- **RECORDS SUPPLIED**:
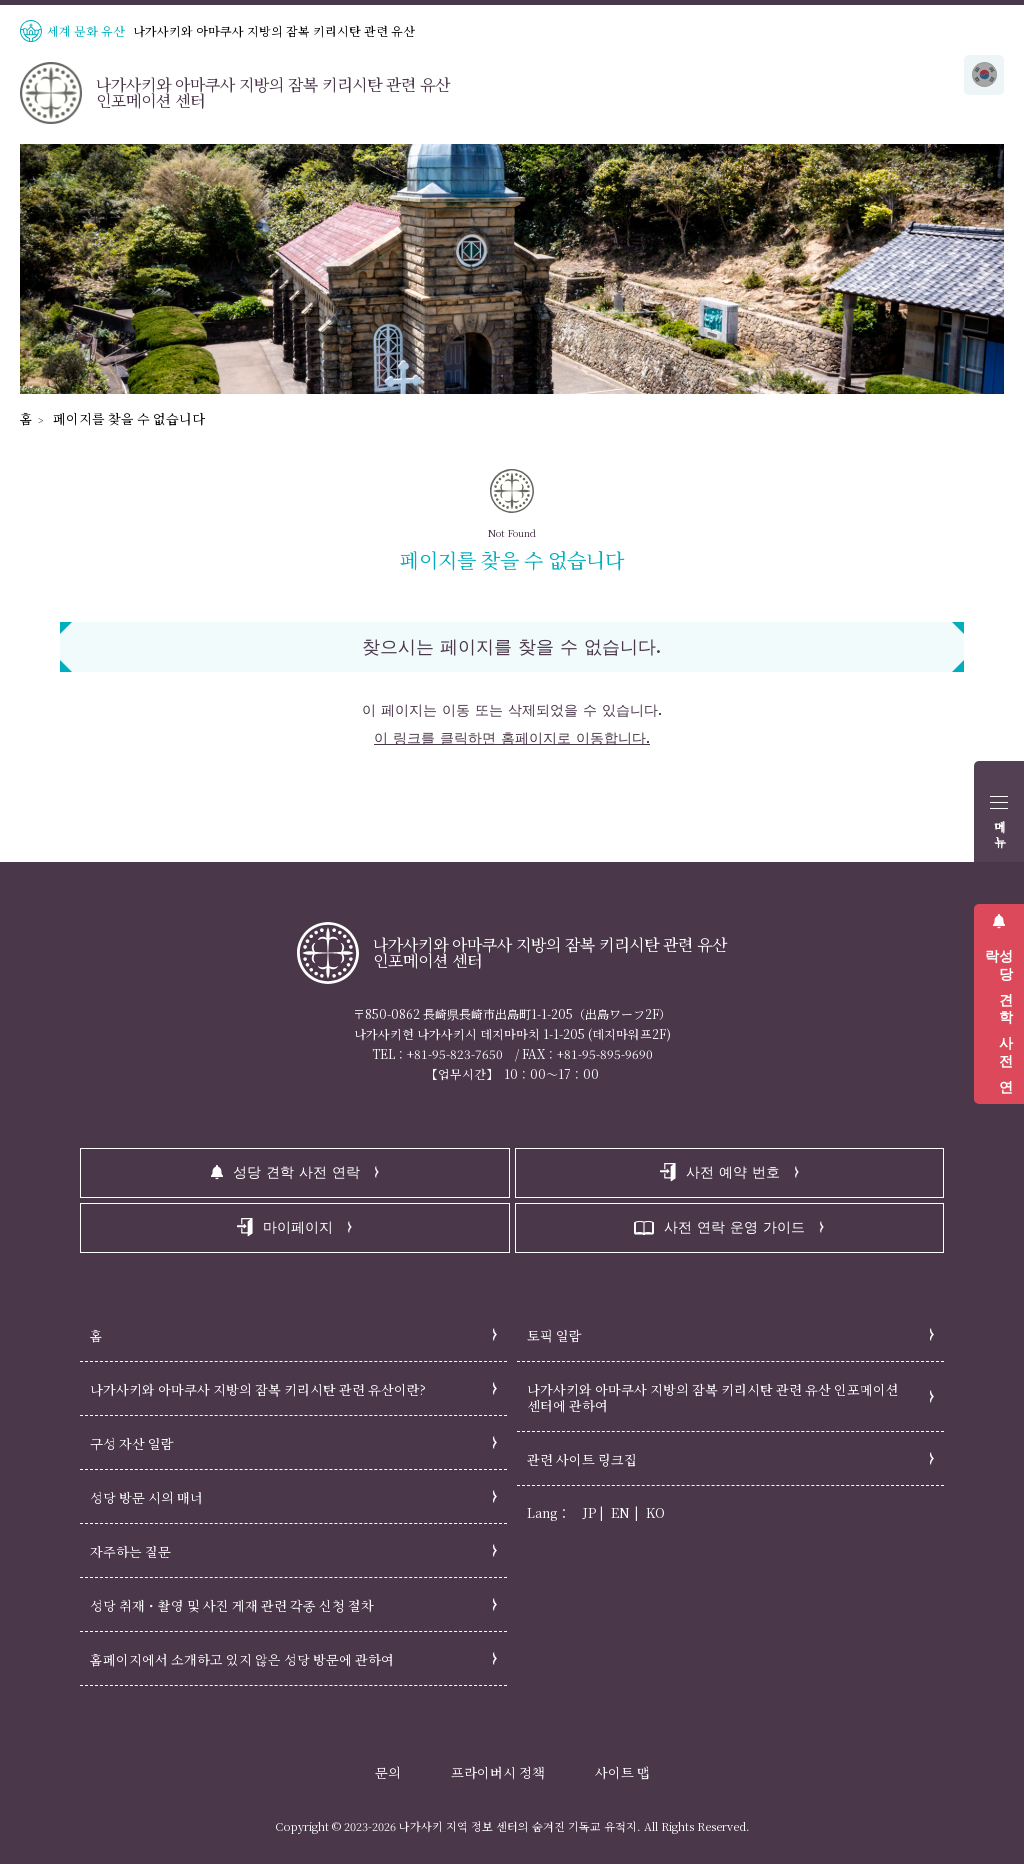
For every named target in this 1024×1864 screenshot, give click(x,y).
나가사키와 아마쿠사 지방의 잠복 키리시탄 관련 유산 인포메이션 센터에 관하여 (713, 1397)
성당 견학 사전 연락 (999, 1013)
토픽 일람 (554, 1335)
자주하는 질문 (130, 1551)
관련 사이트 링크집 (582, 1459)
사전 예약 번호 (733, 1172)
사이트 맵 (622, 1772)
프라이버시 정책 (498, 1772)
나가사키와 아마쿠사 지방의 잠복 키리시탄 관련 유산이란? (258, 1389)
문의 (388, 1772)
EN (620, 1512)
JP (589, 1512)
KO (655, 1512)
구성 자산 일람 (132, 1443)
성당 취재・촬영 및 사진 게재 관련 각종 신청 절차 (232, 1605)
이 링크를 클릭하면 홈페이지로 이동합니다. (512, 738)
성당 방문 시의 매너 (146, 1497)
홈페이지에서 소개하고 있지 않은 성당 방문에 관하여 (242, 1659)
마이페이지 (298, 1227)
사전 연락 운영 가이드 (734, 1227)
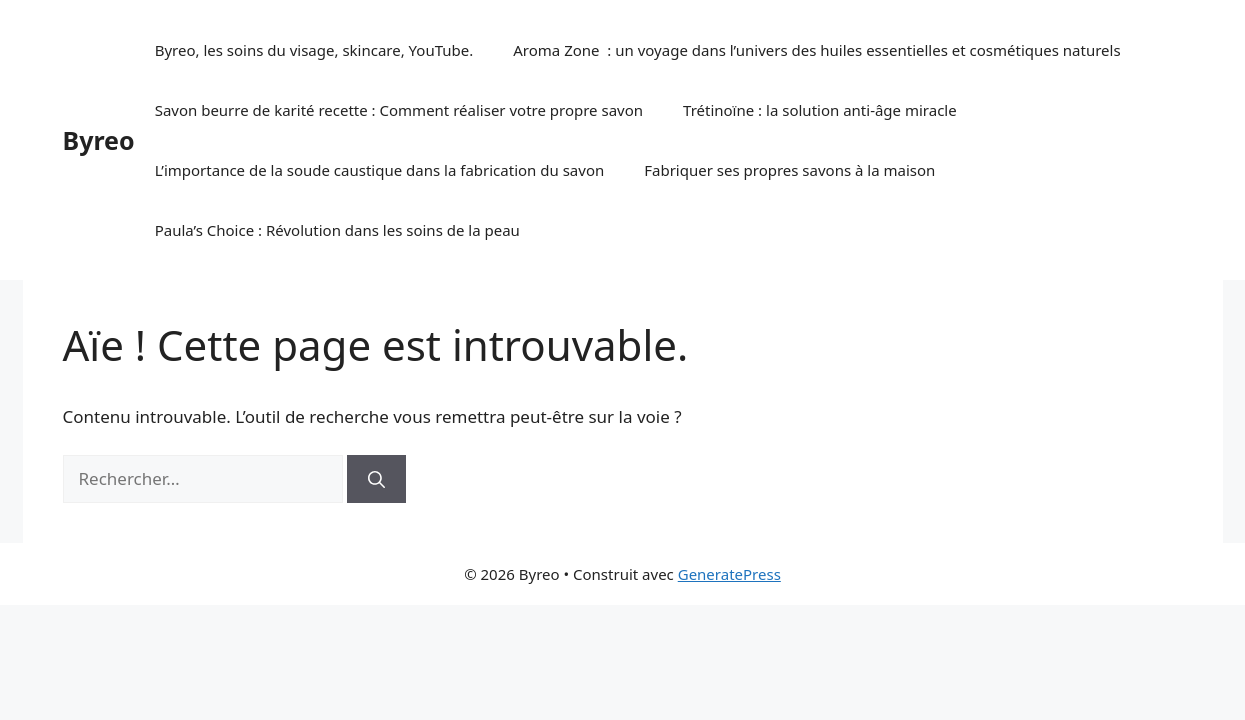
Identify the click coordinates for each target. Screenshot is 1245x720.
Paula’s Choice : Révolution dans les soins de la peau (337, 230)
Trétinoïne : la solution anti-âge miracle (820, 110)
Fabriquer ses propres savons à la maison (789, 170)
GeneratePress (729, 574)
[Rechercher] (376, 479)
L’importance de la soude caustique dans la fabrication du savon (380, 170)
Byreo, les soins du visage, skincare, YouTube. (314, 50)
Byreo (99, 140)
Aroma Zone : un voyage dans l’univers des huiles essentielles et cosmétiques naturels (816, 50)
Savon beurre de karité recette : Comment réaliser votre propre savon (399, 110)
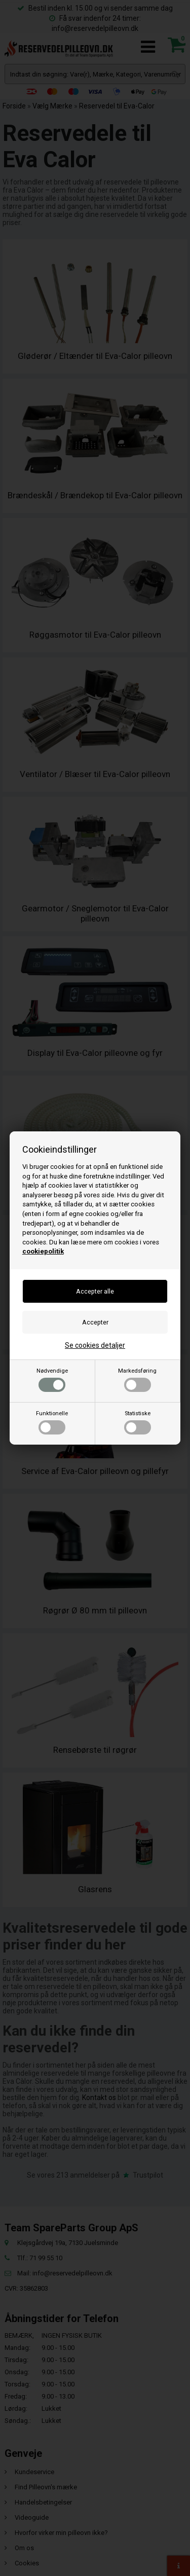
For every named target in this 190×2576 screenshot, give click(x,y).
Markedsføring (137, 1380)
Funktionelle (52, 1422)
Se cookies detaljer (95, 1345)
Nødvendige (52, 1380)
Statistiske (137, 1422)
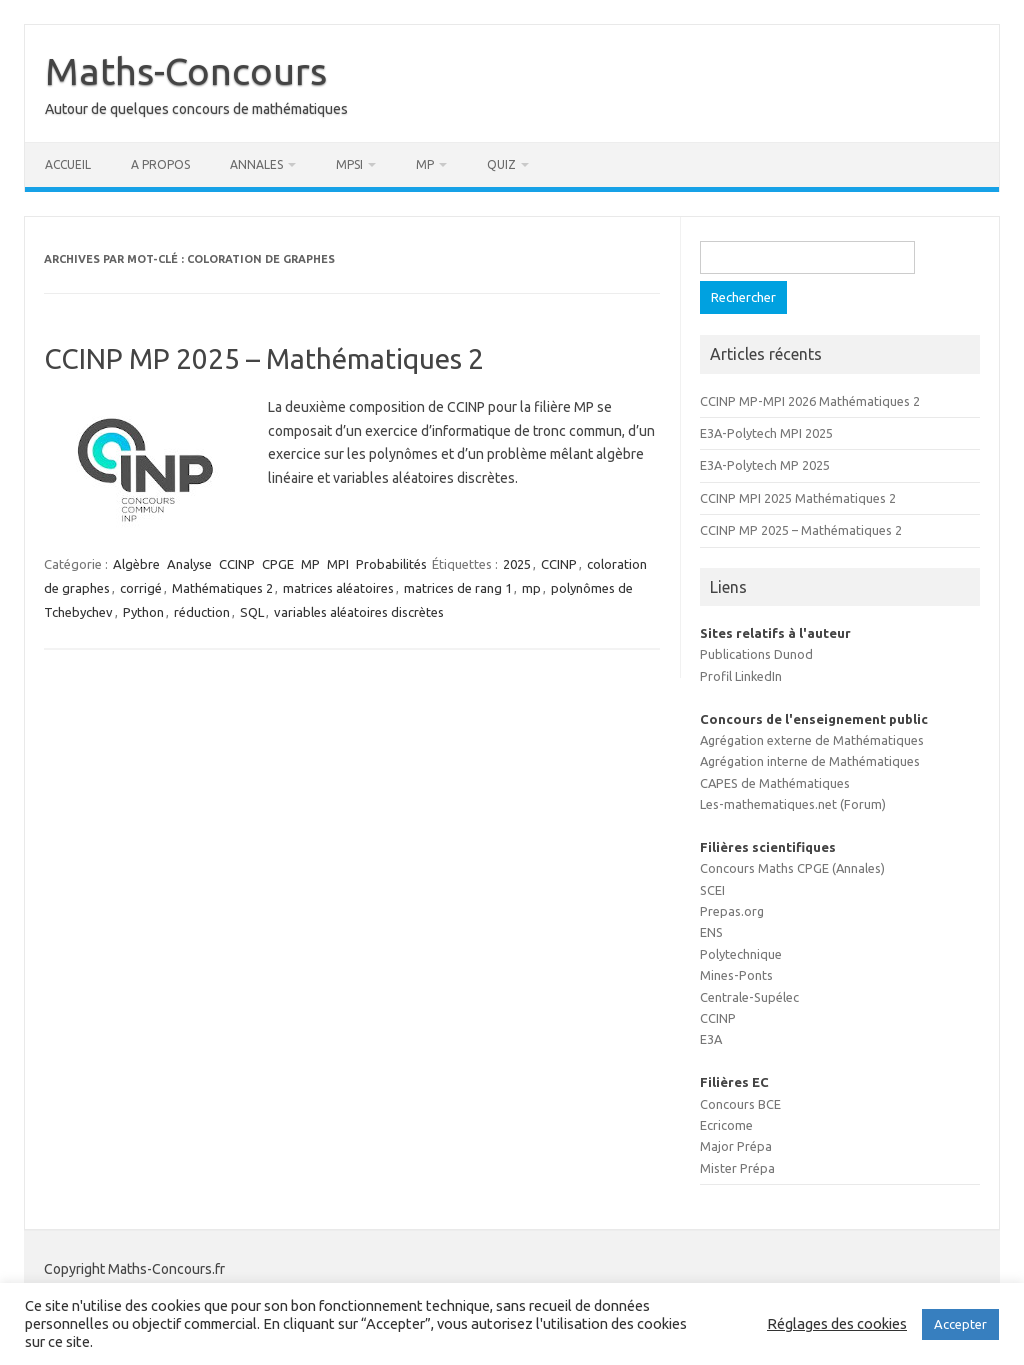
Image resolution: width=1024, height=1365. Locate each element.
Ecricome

- **WHAT TO DO**:
Render each line of the items above as a Markdown table with the columns Row and Line, numbering the rows and skipping blank lines. Leave the pictures out.

- **TASK RESULT**:
| Row | Line |
|---|---|
| 1 | For every named target in this 1024×1864 screenshot, give click(x,y). |
| 2 | 나가사키와 아마쿠사 지방의 잠복 키리시탄 관련 유산 인포메이션 센터에 관하여 (713, 1397) |
| 3 | 성당 견학 사전 연락 (999, 1013) |
| 4 | 토픽 일람 (554, 1335) |
| 5 | 자주하는 질문 (130, 1551) |
| 6 | 관련 사이트 링크집 (582, 1459) |
| 7 | 사전 예약 번호 (733, 1172) |
| 8 | 사이트 맵 (622, 1772) |
| 9 | 프라이버시 정책 (498, 1772) |
| 10 | 나가사키와 아마쿠사 지방의 잠복 키리시탄 관련 유산이란? (258, 1389) |
| 11 | 문의 (388, 1772) |
| 12 | EN (620, 1512) |
| 13 | JP (589, 1512) |
| 14 | KO (655, 1512) |
| 15 | 구성 자산 일람 (132, 1443) |
| 16 | 성당 취재・촬영 및 사진 게재 관련 각종 신청 절차 (232, 1605) |
| 17 | 이 링크를 클릭하면 홈페이지로 이동합니다. (512, 738) |
| 18 | 성당 방문 시의 매너 (146, 1497) |
| 19 | 홈페이지에서 소개하고 있지 않은 성당 방문에 관하여 (242, 1659) |
| 20 | 마이페이지 (298, 1227) |
| 21 | 사전 연락 운영 가이드 (734, 1227) |
| 22 | Identify the click coordinates for each target. Screenshot is 1245x720. |
| 23 | Paula’s Choice : Révolution dans les soins de la peau (337, 230) |
| 24 | Trétinoïne : la solution anti-âge miracle (820, 110) |
| 25 | Fabriquer ses propres savons à la maison (789, 170) |
| 26 | GeneratePress (729, 574) |
| 27 | [Rechercher] (376, 479) |
| 28 | L’importance de la soude caustique dans la fabrication du savon (380, 170) |
| 29 | Byreo, les soins du visage, skincare, YouTube. (314, 50) |
| 30 | Byreo (99, 140) |
| 31 | Aroma Zone : un voyage dans l’univers des huiles essentielles et cosmétiques naturels (816, 50) |
| 32 | Savon beurre de karité recette : Comment réaliser votre propre savon (399, 110) |
| 33 | For every named target in this 190×2576 screenshot, give click(x,y). |
| 34 | Markedsføring (137, 1380) |
| 35 | Funktionelle (52, 1422) |
| 36 | Se cookies detaljer (95, 1345) |
| 37 | Nødvendige (52, 1380) |
| 38 | Statistiske (137, 1422) |
| 39 | Image resolution: width=1024, height=1365. Locate each element. |
| 40 | Ecricome |